-- TASK STATEMENT --
Each entry in the material below should be copied without any alteration.

-- RECORDS SHOWN --

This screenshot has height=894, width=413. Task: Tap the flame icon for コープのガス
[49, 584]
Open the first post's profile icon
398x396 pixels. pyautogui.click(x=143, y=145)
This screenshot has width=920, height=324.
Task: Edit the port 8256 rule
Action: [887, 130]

-- ANSWER BELOW --
This screenshot has height=894, width=413. Task: Tap the flame icon for コープのガス
[49, 584]
Open the first post's profile icon
398x396 pixels. pyautogui.click(x=143, y=145)
This screenshot has width=920, height=324.
Task: Edit the port 8256 rule
Action: [887, 130]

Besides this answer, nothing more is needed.